The PR challenges faced by the BBC were immense. The commercial sector
united in opposition against the digital fee, saying it would slow
take-up. The latest stance is that the Government is preparing to scrap
plans for a digital TV levy and restore the link between the standard
licence fee and inflation.
There is also outrage among dedicated commercial channels such as
Nickelodeon and Fox Kids over the proposed children’s channel. Meanwhile
commercial broadcasters are also mocking the BBC’s claims of poverty.
They say its duties must be more carefully defined. There is a firm
belief the BBC is not getting enough ’bang for its buck’ as far as
programme spending goes.
However, it’s not all gloom. BSkyB’s complaint to the EC over the BBC’s
free service, News 24, has not been upheld. That’s a big boost for a
children’s channel. There are real fears about preserving the best
traditions and quality of programming in the digital age, and there
remains a basic bedrock of goodwill towards the BBC, identified by
Davies, and also obvious at a key vote at the Cambridge Broadcasting
Convention, which supported a motion that it would be adequately funded.
The BBC’s desire to stretch the licence fee ever further is also
provoking suspicion of undue empire building.
Another seminal terrestrial broadcasting event of the past year was the
well publicised ending of News at Ten, which has fed the public
perception that the quality of mainstream television is falling.
ITV won the battle for a 6.30pm Nightly News last November, after much
careful preparation and lobbying of all interest groups including
advertisers, despite the personal opposition of Tony Blair and culture
secretary Chris Smith.
The Independent Television Commission, unwilling to tie the hands of
ITV, over-rode the preferences of viewers, though only with a split
decision, believing overall the new strands of films, extended drama and
new 10pm comedy would eventually have more appeal.
But, as it turned out, it has been a (limited) public relations
disaster, in so far as opinion formers go. Even Zenith Media, as
hardnosed as any advertising air time buying house must be, says in its
current autumn TV preview ’it was not necessary’.
However, ITV’s prime time ratings rally, combined with new hits, such as
Cold Feet, and international awards for its lavish Hornblower dramas
have softened some critics.
ITV is fortunate that chief executive Richard Eyre has outstanding
qualities of diplomacy and integrity: he was selected to give TV’s
important MacTaggart lecture this year and used it as a platform to
explain that the fierce inevitability of market forces would ring the
death knell for public service broadcasting, though not kill off serious
programme making of interest to the public.
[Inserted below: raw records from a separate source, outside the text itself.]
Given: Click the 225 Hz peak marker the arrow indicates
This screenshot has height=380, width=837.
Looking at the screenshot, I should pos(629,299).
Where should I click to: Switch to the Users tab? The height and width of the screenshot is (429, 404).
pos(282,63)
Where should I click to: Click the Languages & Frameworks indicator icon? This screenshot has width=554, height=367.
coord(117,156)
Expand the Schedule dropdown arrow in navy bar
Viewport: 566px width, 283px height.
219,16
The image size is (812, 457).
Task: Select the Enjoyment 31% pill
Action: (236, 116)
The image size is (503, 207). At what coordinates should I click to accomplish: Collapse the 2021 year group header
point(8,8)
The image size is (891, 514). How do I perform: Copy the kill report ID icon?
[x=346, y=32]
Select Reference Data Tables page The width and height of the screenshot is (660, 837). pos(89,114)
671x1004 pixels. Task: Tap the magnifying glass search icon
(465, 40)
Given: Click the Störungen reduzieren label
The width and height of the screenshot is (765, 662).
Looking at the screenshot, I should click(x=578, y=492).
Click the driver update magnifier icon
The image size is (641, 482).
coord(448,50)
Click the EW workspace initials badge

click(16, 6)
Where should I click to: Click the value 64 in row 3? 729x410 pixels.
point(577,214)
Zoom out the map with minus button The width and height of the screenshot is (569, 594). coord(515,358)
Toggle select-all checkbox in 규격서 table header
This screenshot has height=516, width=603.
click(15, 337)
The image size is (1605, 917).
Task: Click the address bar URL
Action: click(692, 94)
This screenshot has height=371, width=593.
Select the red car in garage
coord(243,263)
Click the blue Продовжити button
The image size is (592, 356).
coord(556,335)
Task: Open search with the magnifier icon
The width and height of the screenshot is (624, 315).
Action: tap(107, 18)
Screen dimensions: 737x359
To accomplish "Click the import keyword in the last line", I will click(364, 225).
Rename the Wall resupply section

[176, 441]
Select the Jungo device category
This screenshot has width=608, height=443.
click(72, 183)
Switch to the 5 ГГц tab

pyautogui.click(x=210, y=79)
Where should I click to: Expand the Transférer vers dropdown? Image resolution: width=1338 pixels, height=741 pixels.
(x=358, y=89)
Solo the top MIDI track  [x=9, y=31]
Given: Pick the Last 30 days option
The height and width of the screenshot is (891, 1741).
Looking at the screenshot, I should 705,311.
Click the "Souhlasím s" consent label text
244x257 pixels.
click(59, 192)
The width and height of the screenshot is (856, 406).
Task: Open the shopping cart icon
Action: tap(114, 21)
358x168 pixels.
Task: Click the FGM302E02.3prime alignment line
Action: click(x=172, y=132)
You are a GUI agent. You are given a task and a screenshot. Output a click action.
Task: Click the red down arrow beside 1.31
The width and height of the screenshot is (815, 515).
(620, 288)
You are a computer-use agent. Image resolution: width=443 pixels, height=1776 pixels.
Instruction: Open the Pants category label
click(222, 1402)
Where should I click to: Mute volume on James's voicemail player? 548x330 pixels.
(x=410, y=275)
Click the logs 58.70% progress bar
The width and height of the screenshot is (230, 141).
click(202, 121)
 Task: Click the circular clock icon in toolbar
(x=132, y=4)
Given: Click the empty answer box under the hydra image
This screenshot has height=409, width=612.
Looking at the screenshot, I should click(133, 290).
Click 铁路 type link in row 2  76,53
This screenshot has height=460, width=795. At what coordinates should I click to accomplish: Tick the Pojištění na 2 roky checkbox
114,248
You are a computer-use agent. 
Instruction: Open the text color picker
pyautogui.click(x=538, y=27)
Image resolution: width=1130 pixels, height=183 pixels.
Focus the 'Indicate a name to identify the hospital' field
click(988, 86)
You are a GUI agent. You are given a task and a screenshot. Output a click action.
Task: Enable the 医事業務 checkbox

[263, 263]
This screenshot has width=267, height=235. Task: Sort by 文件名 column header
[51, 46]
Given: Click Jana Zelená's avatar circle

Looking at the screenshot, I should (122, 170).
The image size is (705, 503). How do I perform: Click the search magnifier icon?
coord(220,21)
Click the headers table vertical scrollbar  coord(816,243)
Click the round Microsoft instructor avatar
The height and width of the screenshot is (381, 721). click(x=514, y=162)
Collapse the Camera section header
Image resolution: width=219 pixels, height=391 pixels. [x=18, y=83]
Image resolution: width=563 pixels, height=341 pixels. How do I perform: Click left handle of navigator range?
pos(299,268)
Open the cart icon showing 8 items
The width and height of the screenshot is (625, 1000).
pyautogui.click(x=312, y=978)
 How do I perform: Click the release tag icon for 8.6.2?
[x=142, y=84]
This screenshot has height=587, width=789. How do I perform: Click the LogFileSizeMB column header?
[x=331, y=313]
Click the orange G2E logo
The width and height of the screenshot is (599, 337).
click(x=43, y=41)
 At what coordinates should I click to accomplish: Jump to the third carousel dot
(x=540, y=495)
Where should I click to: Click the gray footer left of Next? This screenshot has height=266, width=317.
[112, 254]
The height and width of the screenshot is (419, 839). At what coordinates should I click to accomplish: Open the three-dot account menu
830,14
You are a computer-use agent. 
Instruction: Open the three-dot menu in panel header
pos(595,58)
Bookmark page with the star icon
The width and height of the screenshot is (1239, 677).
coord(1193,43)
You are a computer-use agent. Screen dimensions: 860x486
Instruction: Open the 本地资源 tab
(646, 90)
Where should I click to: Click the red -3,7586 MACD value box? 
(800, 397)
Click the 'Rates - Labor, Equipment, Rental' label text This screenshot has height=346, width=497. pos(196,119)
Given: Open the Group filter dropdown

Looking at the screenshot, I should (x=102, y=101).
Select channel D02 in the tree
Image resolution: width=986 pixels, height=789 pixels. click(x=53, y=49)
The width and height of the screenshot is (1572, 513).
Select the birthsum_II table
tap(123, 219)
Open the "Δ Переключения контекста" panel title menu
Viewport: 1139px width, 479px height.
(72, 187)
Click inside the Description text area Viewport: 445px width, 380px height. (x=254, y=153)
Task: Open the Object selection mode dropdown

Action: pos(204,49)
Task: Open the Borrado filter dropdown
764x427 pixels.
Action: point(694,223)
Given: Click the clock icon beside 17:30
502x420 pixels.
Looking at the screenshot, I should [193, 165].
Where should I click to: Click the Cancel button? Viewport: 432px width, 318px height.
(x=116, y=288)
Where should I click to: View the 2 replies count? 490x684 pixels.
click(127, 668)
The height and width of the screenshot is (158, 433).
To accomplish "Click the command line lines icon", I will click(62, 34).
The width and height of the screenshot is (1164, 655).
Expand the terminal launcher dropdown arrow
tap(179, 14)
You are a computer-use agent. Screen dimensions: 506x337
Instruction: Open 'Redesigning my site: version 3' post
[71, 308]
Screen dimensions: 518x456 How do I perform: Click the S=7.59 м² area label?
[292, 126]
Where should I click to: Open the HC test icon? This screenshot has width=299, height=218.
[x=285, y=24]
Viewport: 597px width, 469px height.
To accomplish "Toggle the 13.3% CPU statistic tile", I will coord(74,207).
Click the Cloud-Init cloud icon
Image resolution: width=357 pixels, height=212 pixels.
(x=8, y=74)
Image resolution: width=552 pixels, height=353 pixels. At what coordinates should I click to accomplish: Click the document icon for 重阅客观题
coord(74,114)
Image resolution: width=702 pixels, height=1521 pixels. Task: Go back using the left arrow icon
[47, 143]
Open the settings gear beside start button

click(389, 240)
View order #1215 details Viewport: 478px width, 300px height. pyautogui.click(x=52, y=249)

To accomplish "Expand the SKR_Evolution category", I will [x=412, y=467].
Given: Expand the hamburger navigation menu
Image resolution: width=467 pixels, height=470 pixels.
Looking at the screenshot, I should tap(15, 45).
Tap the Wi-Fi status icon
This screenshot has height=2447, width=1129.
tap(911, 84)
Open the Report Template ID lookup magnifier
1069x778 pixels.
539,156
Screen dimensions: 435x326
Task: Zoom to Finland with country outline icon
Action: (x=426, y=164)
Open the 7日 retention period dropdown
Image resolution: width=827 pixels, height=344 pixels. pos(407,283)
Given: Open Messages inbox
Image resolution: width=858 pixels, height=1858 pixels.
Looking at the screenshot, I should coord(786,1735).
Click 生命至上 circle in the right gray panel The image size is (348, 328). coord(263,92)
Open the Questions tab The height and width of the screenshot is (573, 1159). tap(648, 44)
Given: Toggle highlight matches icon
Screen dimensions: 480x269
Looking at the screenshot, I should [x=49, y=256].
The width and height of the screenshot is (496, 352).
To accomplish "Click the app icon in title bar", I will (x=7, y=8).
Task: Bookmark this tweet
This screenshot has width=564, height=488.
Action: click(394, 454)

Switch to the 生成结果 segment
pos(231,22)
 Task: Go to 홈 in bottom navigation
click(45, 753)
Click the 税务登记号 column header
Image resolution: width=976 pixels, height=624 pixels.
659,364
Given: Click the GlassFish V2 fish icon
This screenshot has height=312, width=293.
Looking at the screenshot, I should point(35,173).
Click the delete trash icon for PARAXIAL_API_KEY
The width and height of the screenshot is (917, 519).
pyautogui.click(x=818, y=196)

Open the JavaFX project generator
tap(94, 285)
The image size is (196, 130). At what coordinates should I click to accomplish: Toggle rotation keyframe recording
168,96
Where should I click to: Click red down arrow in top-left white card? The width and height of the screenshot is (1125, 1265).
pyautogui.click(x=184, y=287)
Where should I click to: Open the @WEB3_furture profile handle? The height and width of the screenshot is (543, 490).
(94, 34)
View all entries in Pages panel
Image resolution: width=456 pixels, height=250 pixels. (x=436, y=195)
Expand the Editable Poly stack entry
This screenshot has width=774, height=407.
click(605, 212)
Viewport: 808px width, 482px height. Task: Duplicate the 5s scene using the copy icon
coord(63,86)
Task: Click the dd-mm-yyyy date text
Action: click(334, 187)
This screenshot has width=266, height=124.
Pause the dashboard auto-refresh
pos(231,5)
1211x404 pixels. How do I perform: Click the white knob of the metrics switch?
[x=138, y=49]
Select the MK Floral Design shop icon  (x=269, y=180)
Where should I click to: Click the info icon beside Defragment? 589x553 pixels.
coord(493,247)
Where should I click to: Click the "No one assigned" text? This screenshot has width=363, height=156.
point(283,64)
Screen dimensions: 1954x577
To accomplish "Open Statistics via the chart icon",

Eyre will be a tough act to
follow when he leaves to slip into Dyke’s shoes at Pearson TV, but he
has also had luck.
ITV’s discomfort at the poor performance of regional programming, and
new current affairs programme, Tonight has been dwarfed by the ongoing
negative coverage of the BBC.
It has been a terrible year for the corporation on all fronts. Its
message, that the audience share of BBC1, now running permanently below
30 per cent, is not by any means the sole measure of success, has not
permeated the press. Nor has the perception that schedules rely heavily
on repeats been reversed, and the BBC’s insistence that it has lost only
three big sports events has fallen on deaf ears.
These problems have been compounded by the tortuous process of selecting
a new director general, and the now glacial speed of handover between
Sir John Birt and Dyke. Experienced communications experts outside of
the BBC say that it can only start to turn things around when Dyke is in
place, and when the organisation is certain what the core messages are
going to be. Then it may still have a lot going for it.